It may possible, at times, to think of the eleven plus in terms of skills that have to be learnt, then assimilated and finally applied. Many years ago men and women used to be categorised into the groups of the `skilled’ and the `unskilled’. Should an unskilled worker be expected to use a computer in the execution of his or her tasks – and if so does this move a person to skilled? The task could remain unskilled but the recording or the dissemination could be at a different level.
Some skills are acquired manually, some linguistically, others athletically and some are taught and learnt. A nursery school teacher may set out to teach a social skill whereas an eleven plus teacher may want a child to learn how to cope with analogies.
Children usually acquire skills through their parents, society, peers, siblings and society. Most children grow up normally and `pick’ things up along the way. One skill that many parents have struggled with at one time or another is that of tying shoelaces. If parents introduce tying the shoes a little too early then their child may not learn the skill immediately. Pick the right moment and some children find it very easy to follow direct and straightforward instructions.

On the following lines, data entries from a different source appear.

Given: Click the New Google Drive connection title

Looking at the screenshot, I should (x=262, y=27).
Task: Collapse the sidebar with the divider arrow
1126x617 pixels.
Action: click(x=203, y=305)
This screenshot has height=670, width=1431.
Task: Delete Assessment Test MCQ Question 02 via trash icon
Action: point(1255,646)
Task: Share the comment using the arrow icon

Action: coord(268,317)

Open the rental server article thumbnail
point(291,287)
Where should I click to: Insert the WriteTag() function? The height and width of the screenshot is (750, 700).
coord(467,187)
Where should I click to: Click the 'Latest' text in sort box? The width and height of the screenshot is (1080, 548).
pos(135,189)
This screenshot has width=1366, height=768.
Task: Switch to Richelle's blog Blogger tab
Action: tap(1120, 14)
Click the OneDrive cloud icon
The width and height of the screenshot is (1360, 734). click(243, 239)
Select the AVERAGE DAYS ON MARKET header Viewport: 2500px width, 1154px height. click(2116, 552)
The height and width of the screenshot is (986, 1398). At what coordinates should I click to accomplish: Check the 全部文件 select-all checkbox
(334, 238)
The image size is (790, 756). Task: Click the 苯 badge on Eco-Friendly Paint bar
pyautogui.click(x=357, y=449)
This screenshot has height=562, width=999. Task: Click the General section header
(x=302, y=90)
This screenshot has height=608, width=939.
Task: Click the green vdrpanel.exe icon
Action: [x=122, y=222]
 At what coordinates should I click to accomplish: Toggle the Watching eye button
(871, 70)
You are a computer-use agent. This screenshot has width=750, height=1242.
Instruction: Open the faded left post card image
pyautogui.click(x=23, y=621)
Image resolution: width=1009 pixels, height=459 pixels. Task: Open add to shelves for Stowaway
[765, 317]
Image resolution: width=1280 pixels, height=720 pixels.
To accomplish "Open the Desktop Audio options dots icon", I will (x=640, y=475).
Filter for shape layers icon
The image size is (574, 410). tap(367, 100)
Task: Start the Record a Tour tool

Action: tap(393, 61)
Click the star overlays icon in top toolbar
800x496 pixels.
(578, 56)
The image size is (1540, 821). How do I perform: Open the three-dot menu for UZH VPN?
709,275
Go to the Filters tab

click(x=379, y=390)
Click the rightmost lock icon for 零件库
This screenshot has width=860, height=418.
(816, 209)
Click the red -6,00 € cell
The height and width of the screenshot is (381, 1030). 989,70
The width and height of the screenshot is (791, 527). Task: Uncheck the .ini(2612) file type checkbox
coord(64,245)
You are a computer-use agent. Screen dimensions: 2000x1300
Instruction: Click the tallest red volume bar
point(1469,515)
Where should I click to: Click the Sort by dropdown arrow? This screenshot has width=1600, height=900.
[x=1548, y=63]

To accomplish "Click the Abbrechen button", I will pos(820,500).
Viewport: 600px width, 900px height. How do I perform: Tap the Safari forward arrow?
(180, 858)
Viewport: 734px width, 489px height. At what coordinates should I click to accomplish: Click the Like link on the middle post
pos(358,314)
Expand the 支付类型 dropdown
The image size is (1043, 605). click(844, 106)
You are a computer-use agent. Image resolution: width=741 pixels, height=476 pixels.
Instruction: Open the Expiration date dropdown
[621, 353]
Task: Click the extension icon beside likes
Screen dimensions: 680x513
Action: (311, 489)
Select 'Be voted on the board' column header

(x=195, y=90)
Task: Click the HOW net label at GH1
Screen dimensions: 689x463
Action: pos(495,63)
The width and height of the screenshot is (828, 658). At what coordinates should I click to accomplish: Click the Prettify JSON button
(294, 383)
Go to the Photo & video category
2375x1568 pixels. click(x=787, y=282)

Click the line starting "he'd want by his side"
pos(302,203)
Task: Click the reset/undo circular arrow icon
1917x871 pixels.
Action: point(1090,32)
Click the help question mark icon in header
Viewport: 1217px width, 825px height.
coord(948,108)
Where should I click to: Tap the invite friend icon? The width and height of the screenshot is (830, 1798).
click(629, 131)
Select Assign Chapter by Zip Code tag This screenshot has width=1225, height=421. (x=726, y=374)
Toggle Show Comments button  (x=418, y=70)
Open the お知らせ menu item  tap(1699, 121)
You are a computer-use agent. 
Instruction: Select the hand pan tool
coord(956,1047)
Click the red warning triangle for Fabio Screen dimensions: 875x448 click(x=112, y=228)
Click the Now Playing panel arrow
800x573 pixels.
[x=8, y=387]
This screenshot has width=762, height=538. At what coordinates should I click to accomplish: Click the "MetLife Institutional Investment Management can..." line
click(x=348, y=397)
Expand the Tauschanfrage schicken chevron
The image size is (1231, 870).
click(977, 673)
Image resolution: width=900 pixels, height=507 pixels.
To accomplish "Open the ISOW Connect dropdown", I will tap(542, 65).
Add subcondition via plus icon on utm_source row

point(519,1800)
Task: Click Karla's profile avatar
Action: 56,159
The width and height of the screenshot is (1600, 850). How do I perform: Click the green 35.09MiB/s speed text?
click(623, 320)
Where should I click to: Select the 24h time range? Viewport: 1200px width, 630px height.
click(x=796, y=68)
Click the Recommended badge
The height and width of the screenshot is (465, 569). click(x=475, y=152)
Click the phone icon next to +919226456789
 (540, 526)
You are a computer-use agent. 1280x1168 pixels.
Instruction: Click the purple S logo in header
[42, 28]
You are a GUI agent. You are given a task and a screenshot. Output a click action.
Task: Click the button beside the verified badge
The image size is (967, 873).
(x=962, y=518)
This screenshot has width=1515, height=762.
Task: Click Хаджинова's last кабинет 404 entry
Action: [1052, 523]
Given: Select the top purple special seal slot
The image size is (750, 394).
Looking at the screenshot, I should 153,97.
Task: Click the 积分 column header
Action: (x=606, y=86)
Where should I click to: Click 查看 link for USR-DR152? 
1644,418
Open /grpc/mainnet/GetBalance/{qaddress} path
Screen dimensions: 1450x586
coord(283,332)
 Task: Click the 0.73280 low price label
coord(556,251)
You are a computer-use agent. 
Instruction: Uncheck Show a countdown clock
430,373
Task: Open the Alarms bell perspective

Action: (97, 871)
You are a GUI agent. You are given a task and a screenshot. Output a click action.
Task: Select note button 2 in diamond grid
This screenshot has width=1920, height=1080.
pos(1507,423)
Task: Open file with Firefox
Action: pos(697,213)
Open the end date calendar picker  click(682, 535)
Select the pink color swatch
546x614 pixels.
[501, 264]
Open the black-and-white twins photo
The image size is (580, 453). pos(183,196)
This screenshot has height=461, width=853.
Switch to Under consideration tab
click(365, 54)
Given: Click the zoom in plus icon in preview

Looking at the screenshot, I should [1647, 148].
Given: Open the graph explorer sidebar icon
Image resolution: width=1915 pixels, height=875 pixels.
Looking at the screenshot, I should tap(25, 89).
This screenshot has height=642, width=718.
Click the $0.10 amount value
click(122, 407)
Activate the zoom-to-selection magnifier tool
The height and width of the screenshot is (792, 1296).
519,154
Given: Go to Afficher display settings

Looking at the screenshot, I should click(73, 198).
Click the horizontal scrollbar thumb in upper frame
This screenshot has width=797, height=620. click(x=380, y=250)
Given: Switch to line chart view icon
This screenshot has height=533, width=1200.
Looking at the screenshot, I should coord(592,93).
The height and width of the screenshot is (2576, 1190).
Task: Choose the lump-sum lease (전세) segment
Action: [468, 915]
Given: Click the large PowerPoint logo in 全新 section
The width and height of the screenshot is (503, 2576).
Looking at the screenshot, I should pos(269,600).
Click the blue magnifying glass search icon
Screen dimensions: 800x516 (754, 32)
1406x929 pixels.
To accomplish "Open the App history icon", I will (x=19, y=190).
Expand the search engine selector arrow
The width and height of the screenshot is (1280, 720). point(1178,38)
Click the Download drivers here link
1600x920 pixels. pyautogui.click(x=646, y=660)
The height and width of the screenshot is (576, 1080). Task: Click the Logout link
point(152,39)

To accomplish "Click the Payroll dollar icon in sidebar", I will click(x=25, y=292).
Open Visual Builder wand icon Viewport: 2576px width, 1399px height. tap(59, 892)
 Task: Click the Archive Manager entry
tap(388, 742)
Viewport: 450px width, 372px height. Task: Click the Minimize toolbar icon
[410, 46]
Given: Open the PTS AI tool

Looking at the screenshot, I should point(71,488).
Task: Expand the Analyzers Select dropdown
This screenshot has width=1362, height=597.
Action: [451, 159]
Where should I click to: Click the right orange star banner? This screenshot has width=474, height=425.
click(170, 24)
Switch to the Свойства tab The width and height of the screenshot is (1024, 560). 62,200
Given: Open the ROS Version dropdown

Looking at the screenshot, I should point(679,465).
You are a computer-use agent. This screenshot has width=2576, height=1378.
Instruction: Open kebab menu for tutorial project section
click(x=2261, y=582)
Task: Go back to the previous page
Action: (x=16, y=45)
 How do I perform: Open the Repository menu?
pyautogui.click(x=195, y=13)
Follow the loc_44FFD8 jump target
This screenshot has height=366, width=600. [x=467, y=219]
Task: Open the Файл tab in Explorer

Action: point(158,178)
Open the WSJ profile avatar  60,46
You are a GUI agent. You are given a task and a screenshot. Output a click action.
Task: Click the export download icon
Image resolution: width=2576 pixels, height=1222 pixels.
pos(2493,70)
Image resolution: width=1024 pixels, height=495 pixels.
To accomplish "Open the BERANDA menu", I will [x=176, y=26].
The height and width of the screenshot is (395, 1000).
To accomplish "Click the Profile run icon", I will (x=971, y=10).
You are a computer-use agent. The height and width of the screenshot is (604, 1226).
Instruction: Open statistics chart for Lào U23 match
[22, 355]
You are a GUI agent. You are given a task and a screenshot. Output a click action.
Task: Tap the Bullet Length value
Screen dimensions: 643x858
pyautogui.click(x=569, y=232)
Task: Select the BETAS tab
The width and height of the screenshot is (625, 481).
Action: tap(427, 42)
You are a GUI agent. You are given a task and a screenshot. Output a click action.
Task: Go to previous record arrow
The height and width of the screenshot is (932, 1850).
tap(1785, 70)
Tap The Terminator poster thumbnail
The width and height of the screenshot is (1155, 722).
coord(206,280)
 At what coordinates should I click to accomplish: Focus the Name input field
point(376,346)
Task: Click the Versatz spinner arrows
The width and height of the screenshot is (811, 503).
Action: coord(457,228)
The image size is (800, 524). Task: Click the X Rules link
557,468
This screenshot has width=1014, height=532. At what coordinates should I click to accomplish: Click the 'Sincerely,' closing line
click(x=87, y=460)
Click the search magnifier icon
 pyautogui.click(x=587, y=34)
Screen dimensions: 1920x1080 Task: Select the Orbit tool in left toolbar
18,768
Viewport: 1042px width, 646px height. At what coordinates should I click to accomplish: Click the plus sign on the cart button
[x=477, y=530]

Wrap one end of the shoe lace over another to form a half knot. Pull the knot tight and then form a loop which you wrap around the other to make a bow. Tighten both ends.
Other children may prefer thinking about rabbits.
"Here's a little rabbit, and here's a great big tree, Watch the little rabbit, run around the tree. Out pops his head, to see what he can see. He made a really big knot around his great big tree."
Of course children living in rural communities will pick up different skills to town dwellers. A nine years old child on a farm can be offered the task of the responsibility of collecting eggs. A nine year old city child may have to go to the shops to buy those eggs. The farm child may feel happy in the hen shed at 5.30 in the morning – but fearful of crossing a busy road at 19.30 to collects some eggs from the little shop around the corner.
There was a mention of analogies earlier on – but analogies come in many guises. Is there a difference between an analogy as part of a verbal reasoning or an analogy as an element within a non verbal exercise? Does the eleven plus child have to learn two separate `analogy’ skills or just one general skill?
By the way, if your child had to learn how to do analogies does this mean that he or she was unskilled previously?